(Work required) Write out the whole listing below word for word, leaving out the pictures.

(Record set)
┄┄┄┄┄┄┄┄┄┄

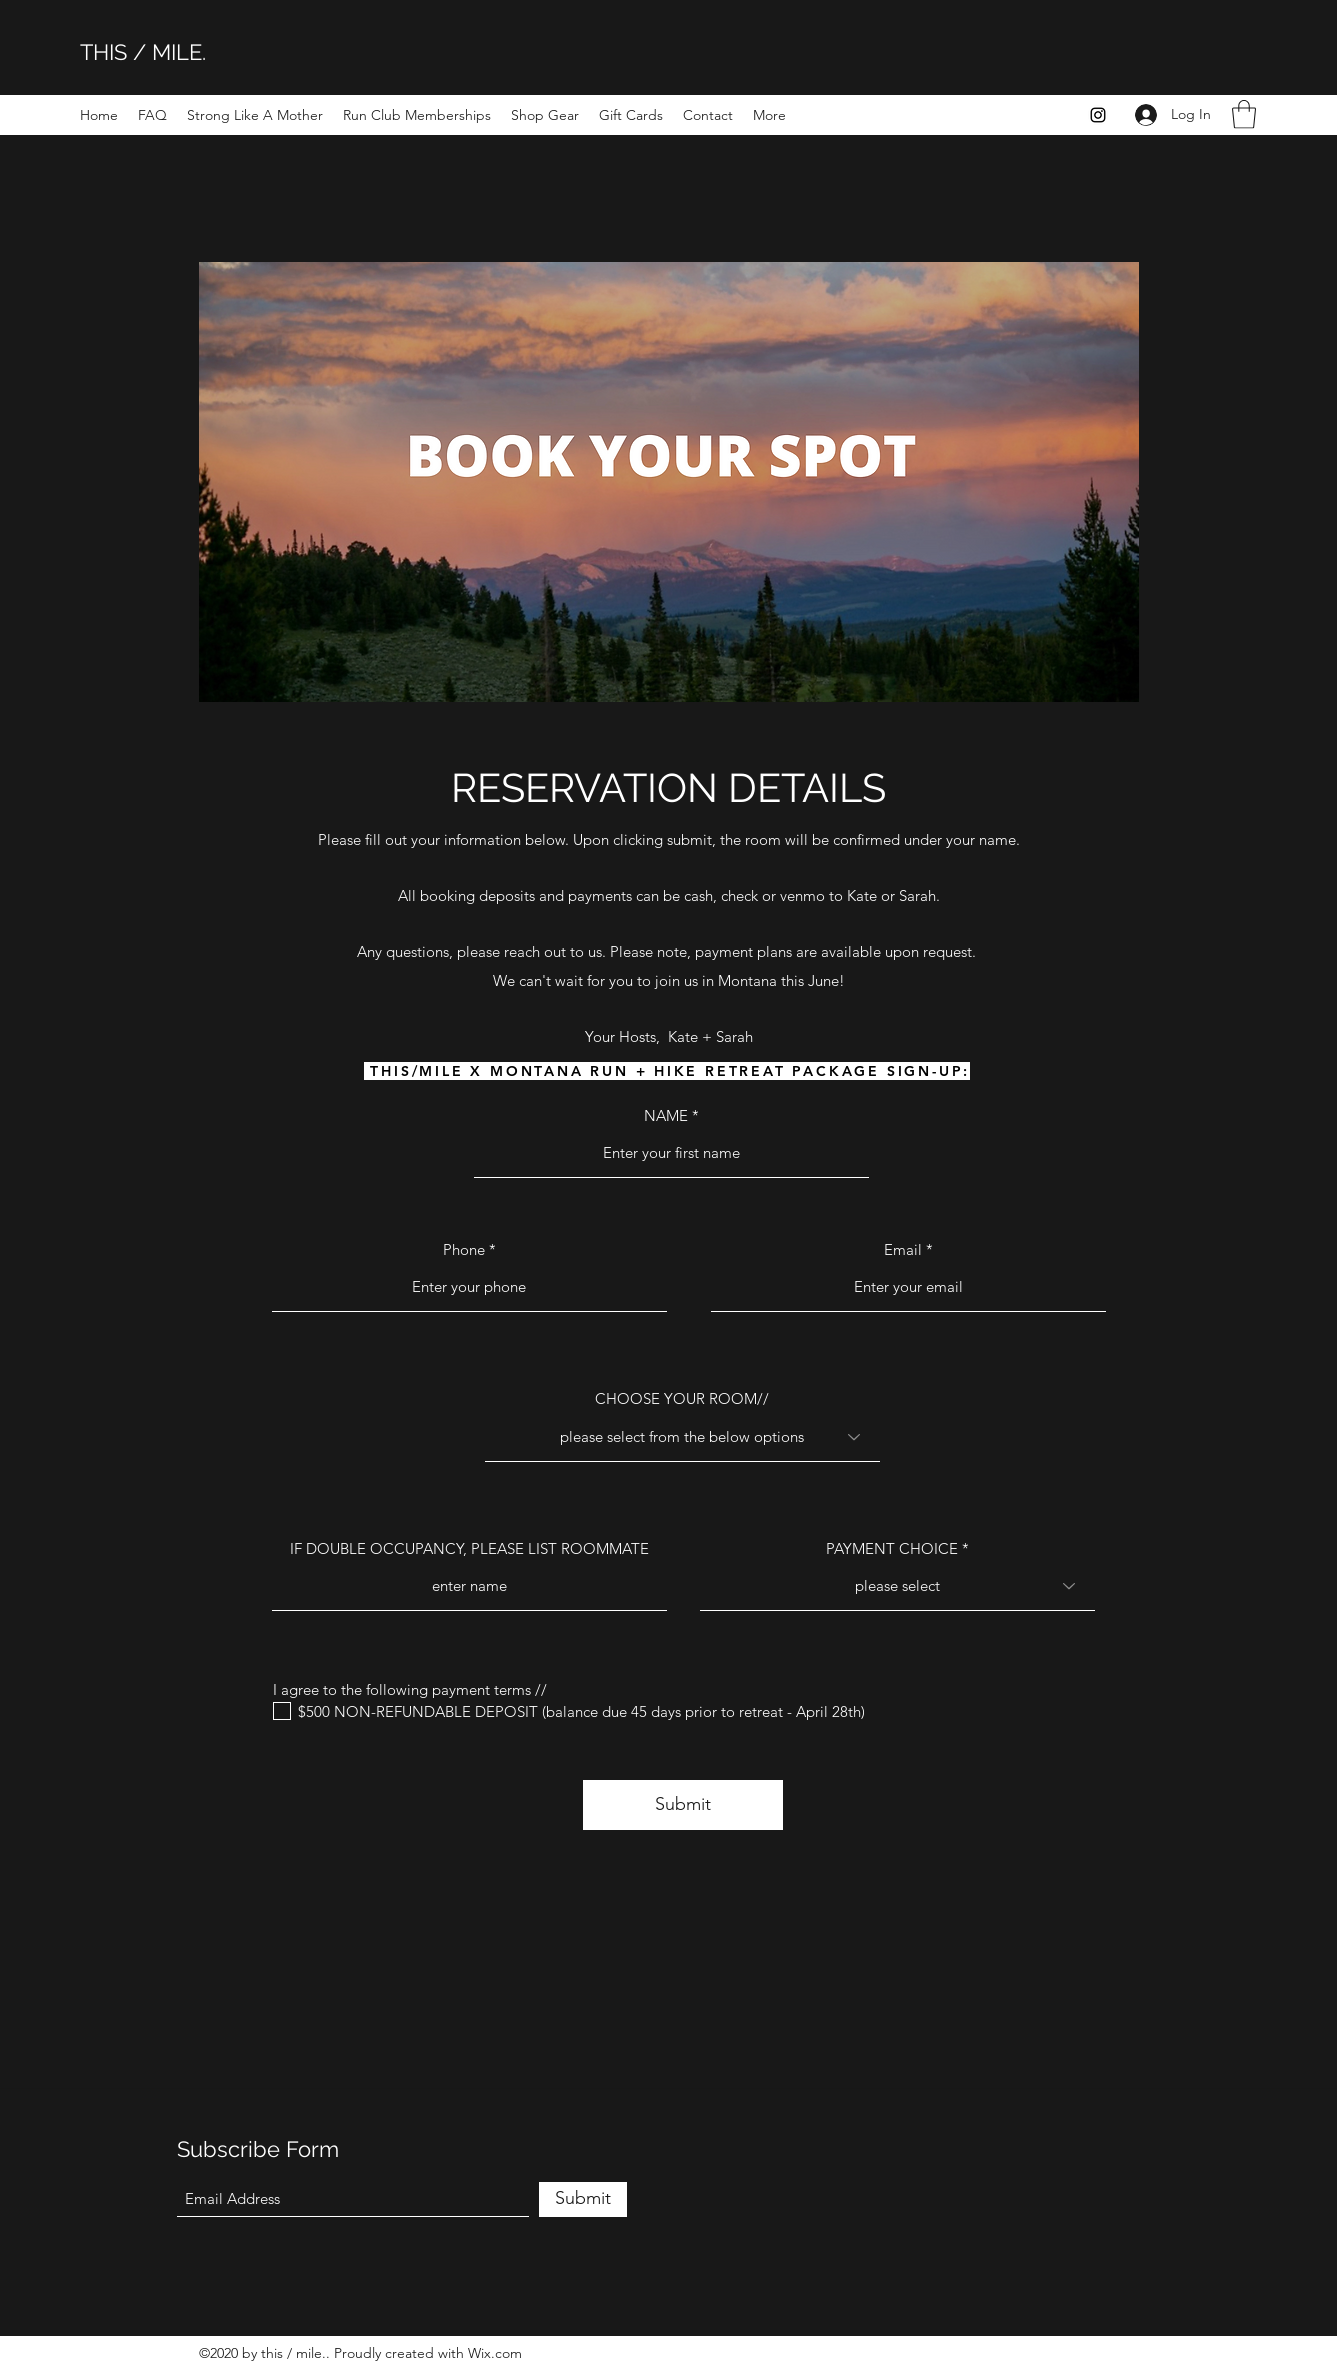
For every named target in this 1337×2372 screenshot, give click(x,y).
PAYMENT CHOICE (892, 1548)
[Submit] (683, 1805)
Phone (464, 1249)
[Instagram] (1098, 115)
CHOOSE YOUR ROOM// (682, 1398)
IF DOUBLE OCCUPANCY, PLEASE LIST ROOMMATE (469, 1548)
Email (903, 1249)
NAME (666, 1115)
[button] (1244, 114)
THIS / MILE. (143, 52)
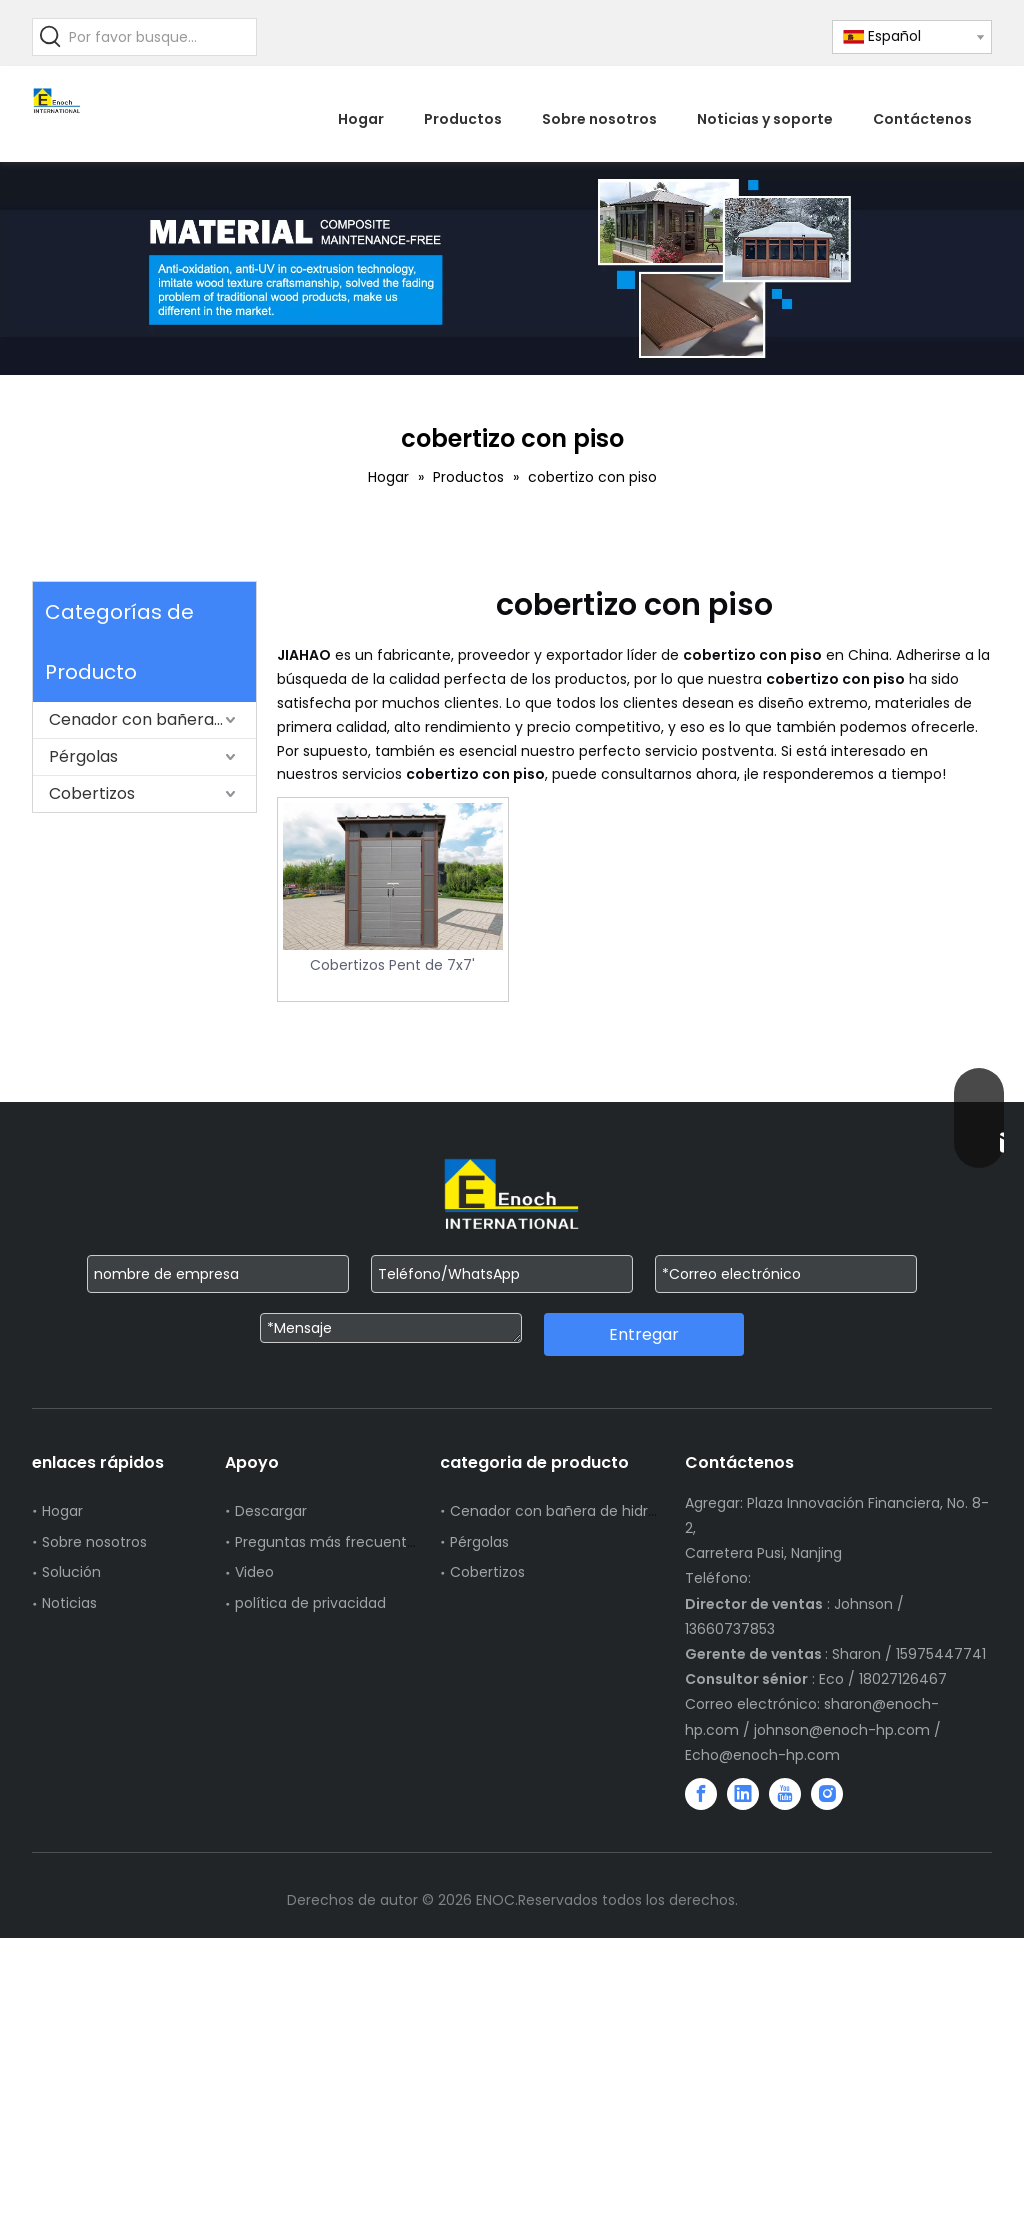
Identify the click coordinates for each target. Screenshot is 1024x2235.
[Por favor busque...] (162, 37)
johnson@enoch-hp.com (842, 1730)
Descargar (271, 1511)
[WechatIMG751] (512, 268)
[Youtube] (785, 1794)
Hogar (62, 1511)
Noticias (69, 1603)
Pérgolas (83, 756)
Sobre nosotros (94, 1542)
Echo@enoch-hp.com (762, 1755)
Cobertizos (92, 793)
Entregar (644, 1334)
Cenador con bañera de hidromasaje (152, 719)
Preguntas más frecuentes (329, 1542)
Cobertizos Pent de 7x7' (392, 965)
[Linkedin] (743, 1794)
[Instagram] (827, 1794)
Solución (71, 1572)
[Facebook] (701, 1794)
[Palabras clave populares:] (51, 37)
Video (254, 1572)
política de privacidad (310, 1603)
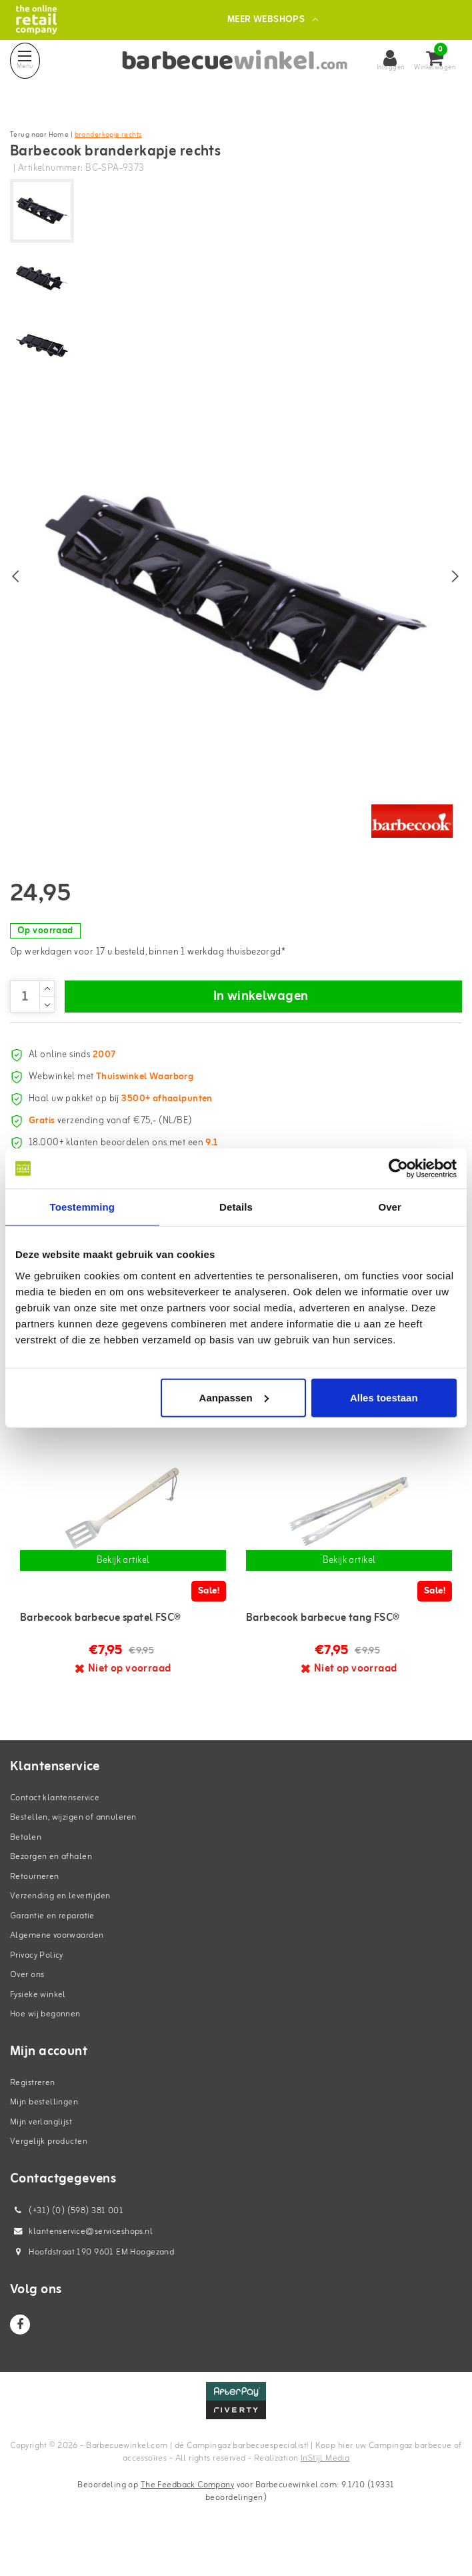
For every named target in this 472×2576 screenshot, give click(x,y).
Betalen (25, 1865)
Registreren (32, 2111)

┄┄┄┄┄┄┄┄┄┄

(Task response)
For every named target in this 1337×2372 screenshot, give click(x,y).
PAYMENT CHOICE (892, 1548)
[Submit] (683, 1805)
Phone (464, 1249)
[Instagram] (1098, 115)
CHOOSE YOUR ROOM// (682, 1398)
IF DOUBLE OCCUPANCY, PLEASE LIST ROOMMATE (469, 1548)
Email (903, 1249)
NAME (666, 1115)
[button] (1244, 114)
THIS / MILE. (143, 52)
Identify the click coordinates for each target. Screenshot is 1024x2235.
[Por favor busque...] (162, 37)
johnson@enoch-hp.com (842, 1730)
Descargar (271, 1511)
[WechatIMG751] (512, 268)
[Youtube] (785, 1794)
Hogar (62, 1511)
Noticias (69, 1603)
Pérgolas (83, 756)
Sobre nosotros (94, 1542)
Echo@enoch-hp.com (762, 1755)
Cobertizos (92, 793)
Entregar (644, 1334)
Cenador con bañera de hidromasaje (152, 719)
Preguntas más frecuentes (329, 1542)
Cobertizos Pent de 7x7' (392, 965)
[Linkedin] (743, 1794)
[Instagram] (827, 1794)
Solución (71, 1572)
[Facebook] (701, 1794)
[Palabras clave populares:] (51, 37)
Video (254, 1572)
política de privacidad (310, 1603)
For every named target in this 472×2576 screenshot, give click(x,y).
Betalen (25, 1865)
Registreren (32, 2111)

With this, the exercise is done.